Ao longo da semana, Borrell foi sublinhando que a União Europeia não consegue ajudar um país que não consegue assinar um acordo com o Fundo Monetário Internacional. Mas a dimensão política, incluindo os discursos sobre migrações do Presidente tunisino Kais Saied, nunca foi ignorada pelo diplomata espanhol.
"A estabilidade política depende do desenvolvimento de instituições democráticas de forma inclusiva. O presidente tunisino desenvolveu um novo sistema político para o país, que recebeu apoio mitigado pelo número de tunisinos que compareceram às urnas – 11% nas últimas eleições parlamentares, menos de 30% para a nova Constituição. Precisamos de um desenvolvimento inclusivo", afirmou Borrell em conferência de imprensa em Bruxelas, referindo-se à acumulação de poder de Saied, eleito em 2019, todo poderoso desde 25 de Julho de 2021, quando dissolveu o Parlamento, demitiu o Governo e assumiu poderes constitucionais alargados. Desde então, a oposição não pára de denunciar detenções e perseguições políticas, como fez de resto no início de Março numa manifestação em Tunes pela libertação de activistas da oposição.
Em 2022, Saied submeteu a referendo uma proposta de Constituição, inclinando a Tunísia para o presidencialismo, com 90% de votos a favor. Mas a participação de apenas 30% do universo eleitoral colou-se à pele de Saied, vista a partir de críticos internos e analistas externos. O coro de críticas ao Presidente subiu ainda mais quando numa intervenção pública a 21 de Fevereiro já deste ano, Saied defendeu "medidas urgentes" para travar a chegada à Tunísia de "migrantes clandestinos da África subsariana", associando-os a violência e crime no país e sobretudo a uma "organização criminal urdida no início do século para alterar a composição demográfica da Tunísia", deixando esta alegadamente de ser árabe-muçulmana para ser um país "apenas africano". Os comentários presidenciais agitaram a sociedade e sobretudo a comunidade imigrante subsariana na Tunísia.

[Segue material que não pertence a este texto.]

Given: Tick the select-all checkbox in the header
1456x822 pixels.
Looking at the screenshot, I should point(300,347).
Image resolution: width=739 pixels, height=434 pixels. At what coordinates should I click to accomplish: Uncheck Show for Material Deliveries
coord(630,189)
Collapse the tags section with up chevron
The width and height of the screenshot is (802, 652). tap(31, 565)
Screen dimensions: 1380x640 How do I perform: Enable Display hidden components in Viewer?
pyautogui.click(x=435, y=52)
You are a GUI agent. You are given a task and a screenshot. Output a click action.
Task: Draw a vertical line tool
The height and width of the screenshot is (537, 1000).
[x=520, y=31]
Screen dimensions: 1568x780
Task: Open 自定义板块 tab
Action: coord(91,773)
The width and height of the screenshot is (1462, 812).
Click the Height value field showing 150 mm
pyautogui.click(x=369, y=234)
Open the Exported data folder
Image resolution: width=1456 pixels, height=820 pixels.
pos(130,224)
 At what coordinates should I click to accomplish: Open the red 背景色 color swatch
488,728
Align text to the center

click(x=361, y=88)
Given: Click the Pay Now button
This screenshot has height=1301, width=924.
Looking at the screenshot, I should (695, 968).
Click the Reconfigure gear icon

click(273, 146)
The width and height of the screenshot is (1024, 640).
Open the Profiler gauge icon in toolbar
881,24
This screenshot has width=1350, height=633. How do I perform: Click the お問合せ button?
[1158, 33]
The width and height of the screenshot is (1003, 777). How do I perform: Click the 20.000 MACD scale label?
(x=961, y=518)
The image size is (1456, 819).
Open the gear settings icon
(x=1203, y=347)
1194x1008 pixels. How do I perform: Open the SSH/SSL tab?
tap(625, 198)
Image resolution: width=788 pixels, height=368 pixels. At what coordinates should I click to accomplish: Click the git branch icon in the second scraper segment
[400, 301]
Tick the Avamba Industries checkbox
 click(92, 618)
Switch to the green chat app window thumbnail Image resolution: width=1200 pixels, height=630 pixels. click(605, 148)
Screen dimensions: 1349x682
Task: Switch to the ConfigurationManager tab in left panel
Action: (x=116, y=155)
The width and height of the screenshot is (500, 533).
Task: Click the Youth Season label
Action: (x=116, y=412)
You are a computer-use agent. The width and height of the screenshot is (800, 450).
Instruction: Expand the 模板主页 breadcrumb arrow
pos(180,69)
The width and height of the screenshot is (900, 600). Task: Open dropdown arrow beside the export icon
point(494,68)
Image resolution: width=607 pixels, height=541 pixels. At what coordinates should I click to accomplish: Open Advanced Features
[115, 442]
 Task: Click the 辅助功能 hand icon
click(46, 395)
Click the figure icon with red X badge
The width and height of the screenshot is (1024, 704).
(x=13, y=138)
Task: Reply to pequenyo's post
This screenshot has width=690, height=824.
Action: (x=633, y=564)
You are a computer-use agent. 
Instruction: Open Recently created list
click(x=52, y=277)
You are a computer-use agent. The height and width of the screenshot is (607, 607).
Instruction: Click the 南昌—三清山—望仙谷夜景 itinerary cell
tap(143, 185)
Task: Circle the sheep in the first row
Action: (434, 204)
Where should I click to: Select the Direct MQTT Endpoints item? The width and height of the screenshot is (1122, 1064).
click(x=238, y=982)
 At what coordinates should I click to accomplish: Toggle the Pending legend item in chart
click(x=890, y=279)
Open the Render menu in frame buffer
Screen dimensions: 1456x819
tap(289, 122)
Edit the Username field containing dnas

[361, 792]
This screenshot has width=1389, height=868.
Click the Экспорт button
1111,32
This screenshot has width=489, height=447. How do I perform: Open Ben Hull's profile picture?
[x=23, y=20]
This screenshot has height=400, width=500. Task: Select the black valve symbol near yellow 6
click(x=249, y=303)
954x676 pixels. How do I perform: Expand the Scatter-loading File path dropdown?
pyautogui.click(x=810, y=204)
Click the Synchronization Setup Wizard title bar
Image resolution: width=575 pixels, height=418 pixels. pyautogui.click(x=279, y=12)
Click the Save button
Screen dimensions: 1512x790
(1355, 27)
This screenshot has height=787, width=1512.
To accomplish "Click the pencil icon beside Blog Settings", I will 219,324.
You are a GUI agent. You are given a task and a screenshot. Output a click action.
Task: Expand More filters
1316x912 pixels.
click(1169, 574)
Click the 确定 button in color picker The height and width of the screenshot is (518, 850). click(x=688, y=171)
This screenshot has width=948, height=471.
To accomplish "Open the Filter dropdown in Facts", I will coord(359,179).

Paradoxalmente, do outro lado do Mediterrâneo, há uma líder política com retórica anti-imigração que teme a tempestade perfeita composta por caos económico, descontrolo migratório e instabilidade regional. Chama-se Giorgia Meloni, que saiu de Bruxelas esta semana a dizer que "nem toda a gente" está a ver um filme que as costas italianas reconhecem à luz da estatística corrente: 20 mil migrantes já chegaram de barco este ano pela perigosa travessia do Mediterrâneo , dos quais 12 mil partiram exactamente da Tunísia, por comparação com 1300 do mesmo período de 2022.